The Software Engineering Game

CRUFT: An alternative to the Technical Debt metaphor

Technical Debt is a term that means different things to different people. Ward Cunningham created this metaphor as a way to explain to his non-technical boss why they were refactoring their code. But if you get six programmers in a room and ask them what it means, and you'll get a dozen definitions. This phrase can mean just about anything, from useless features, to bugs, to unnecessary code. So, practically, it means "code I don't like".

We, as programmers, can be more precise when we discuss code. For the last few years, when I find myself reaching for this metaphor, I try to think a little harder about what it is that I'm trying to say. We don't need to use a financial metaphor intended for non-technical people to discuss the tradeoffs that we make in software. Instead, I'd suggest we use this:

CRUFT

CRUFT represents five dimensions of technical debt:

  • Complexity
  • Risks
  • Uses
  • Feedback
  • Team

Each of these dimensions can be measured, often using simple and objective metrics that are familiar to anyone who has worked in software.

Complexity

Complexity makes software hard to change

Complexity comes in many forms, but "lines of code" is a pretty reasonable measurement. This is especially true if you use automated formatting and linting tools to keep your code consistent. The more code we have, the more there is to read, test, document, deploy, etc. This increases the cost of change. The less code we have, the better.

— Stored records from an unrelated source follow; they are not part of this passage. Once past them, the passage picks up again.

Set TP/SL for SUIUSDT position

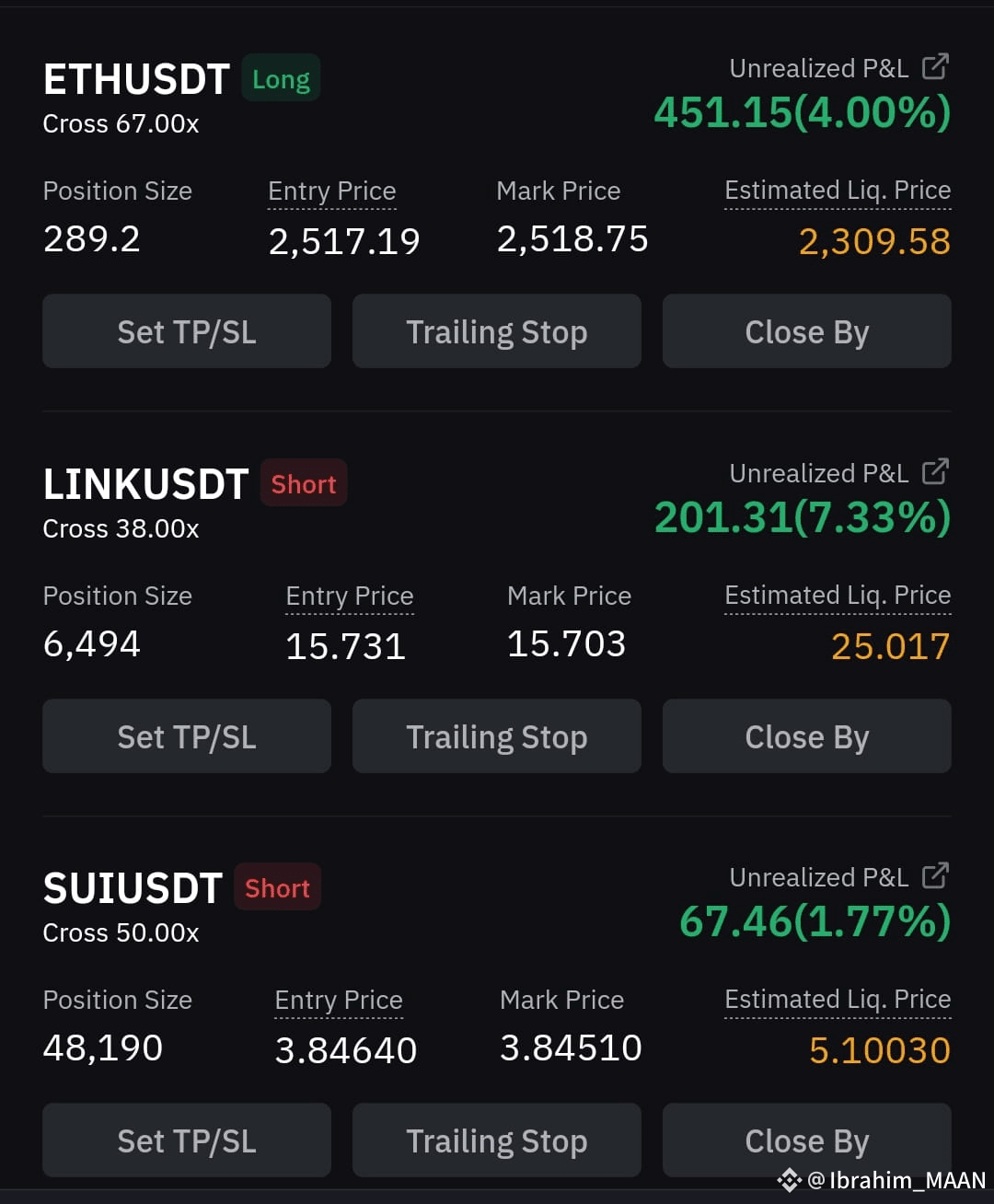[x=187, y=1140]
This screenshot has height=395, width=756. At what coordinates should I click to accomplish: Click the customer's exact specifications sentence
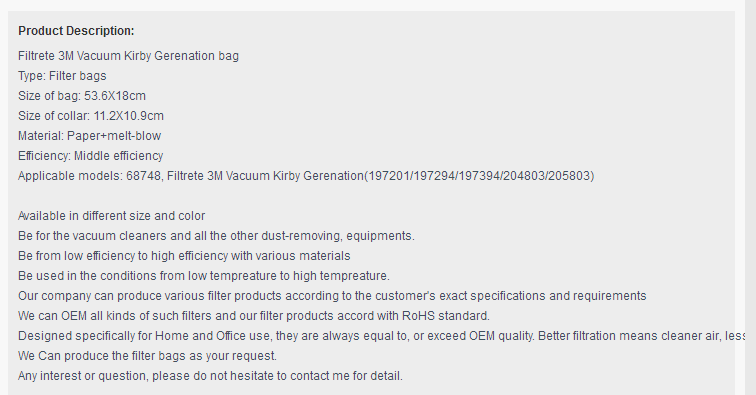(332, 296)
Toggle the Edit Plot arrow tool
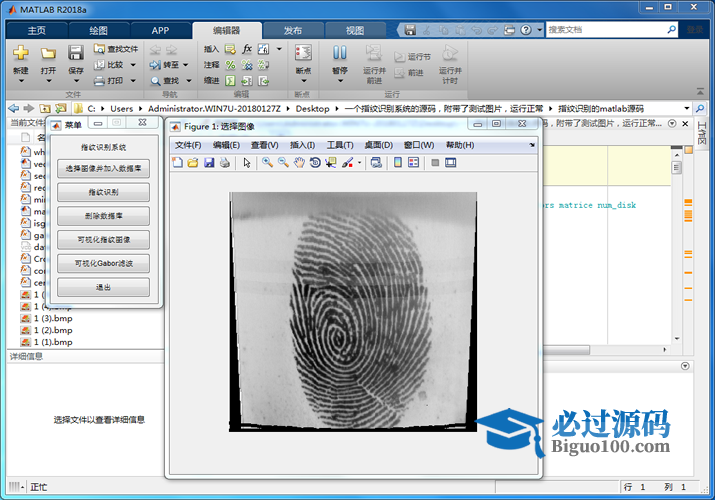The height and width of the screenshot is (500, 715). coord(246,163)
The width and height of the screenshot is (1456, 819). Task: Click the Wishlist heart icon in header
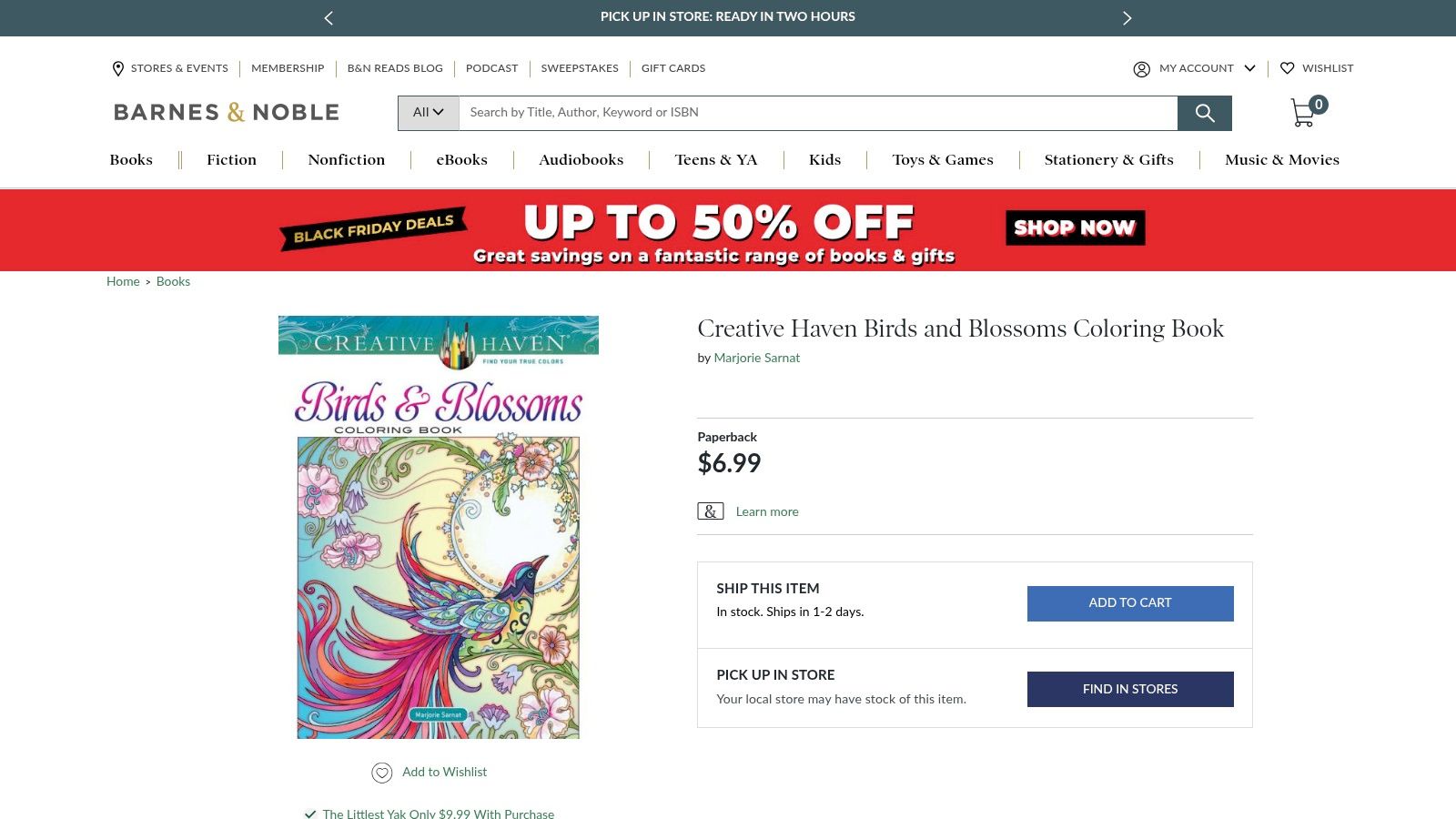[1288, 68]
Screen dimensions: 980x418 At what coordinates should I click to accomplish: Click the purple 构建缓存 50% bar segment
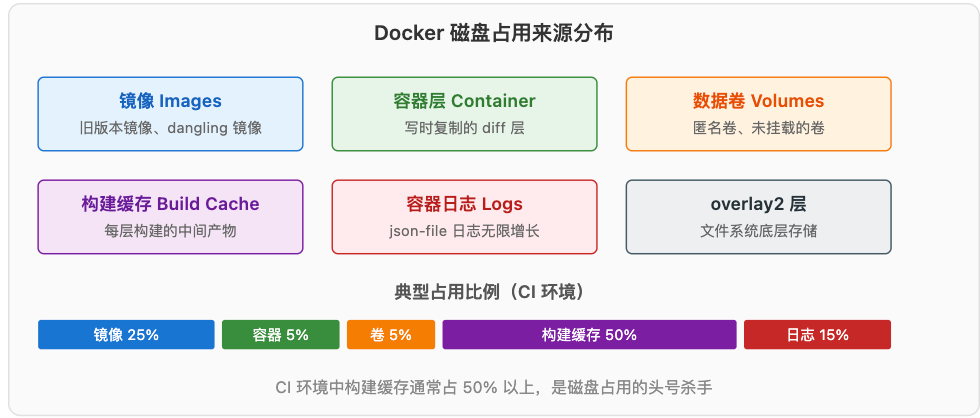589,335
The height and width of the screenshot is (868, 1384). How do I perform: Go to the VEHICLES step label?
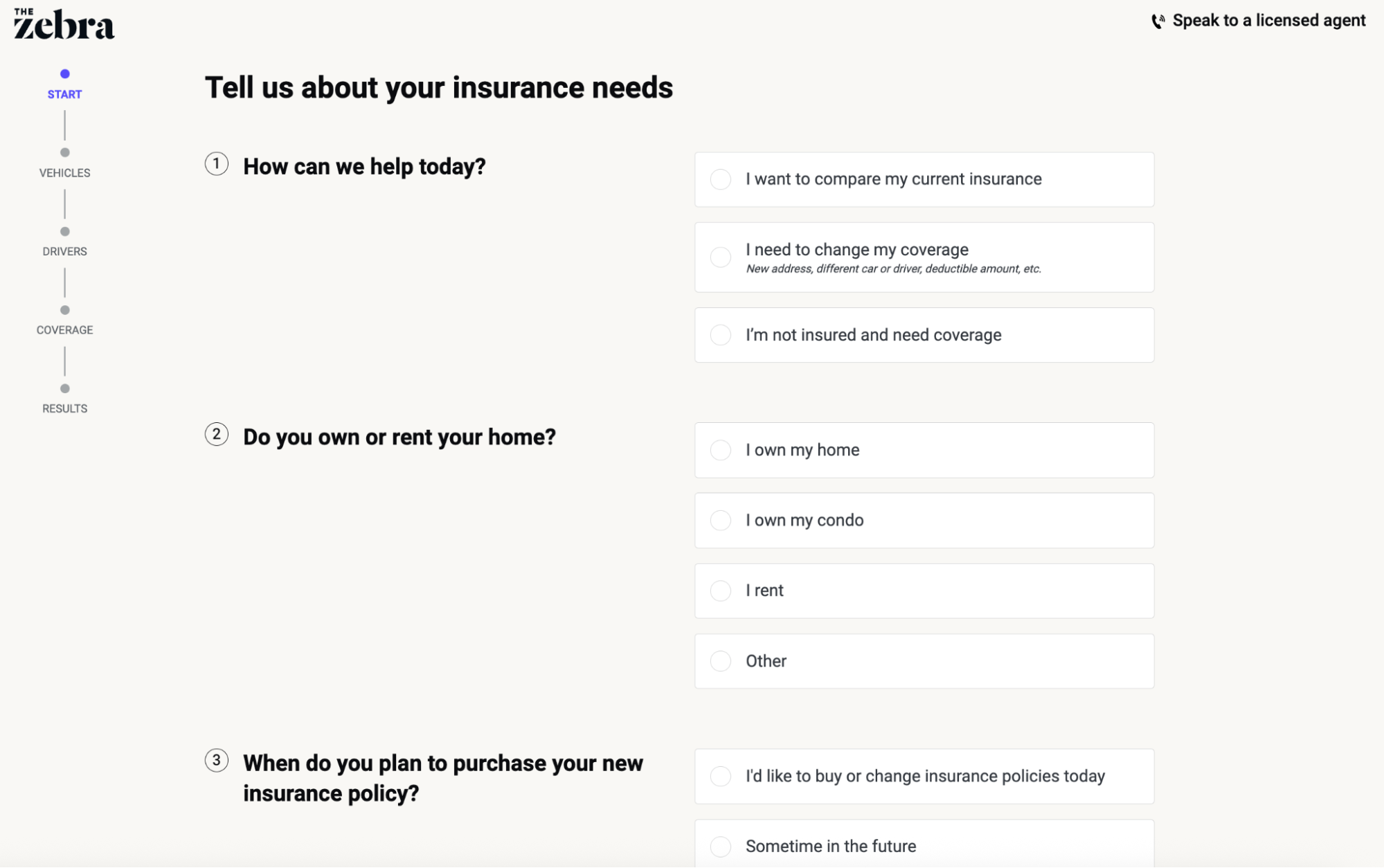65,173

Here's a thought experiment: Let's say that you have a couple of programmers, Alice and Bob, working on the same project. By accident, both of them try to solve the same problem on the same day. Bob sits down writes a 1000 lines of code that solves the problem beautifully. The code is well written, well tested, and the deployment and operation of it is well documented. Alice heads off to to the park, where she thinks about the problem and feeds the pigeons. At the end of the day, Alice wanders back to the office, deletes 3 lines of code...and the problem is fixed. Which of these solutions is better?

If you want to be more nuanced, you can separate complexity into necessary or unnecessary complexity. Complex problems sometimes require complex solutions, but often times, we make our solutions more complex than they need to be. Or, sometimes, the problem changes and problems that were previously complex become simple. This is where refactoring can help. But all complexity is bad, even the necessary complexity. The more of it you have, the harder it will be to make changes.

Risks

Risks represent unwanted behavior

Risks fall into two categories, known and unknown (and perhaps a third we could call Rumsfeldian). To measure your known risks, look in your issue backlog. You probably have some categorization that makes sense here (i.e. "bug", "incident", etc...). I try to close issues for risks that I don't expect to see again, knowing that I can re-open them if I'm wrong about that. That way, the open "incident" issues represent risks that we are living with, but for one reason or another, we don't want to address right now. For example, let's say we had an outage because the disk on one of our servers filled up with logs. The immediate remediation of that risk was to delete the old logs, but until we set up something to automatically rotate the log files, we still have this risk.

Unknown risks are harder to measure, but thinking about their potential impact more precisely can give you more flexibility in how to manage them. I like to think about the Net Present Cost of a risk. That is, how much is this going to cost me (in terms of time/money), and when, with what probability. These are "what if" scenarios that are important to consider...but equally important is to avoid analysis paralysis. A ship is safe in harbor, but that’s not what ships are built for. Any venture requires risk, and one reason we build feedback into our software is to help protect us against risks.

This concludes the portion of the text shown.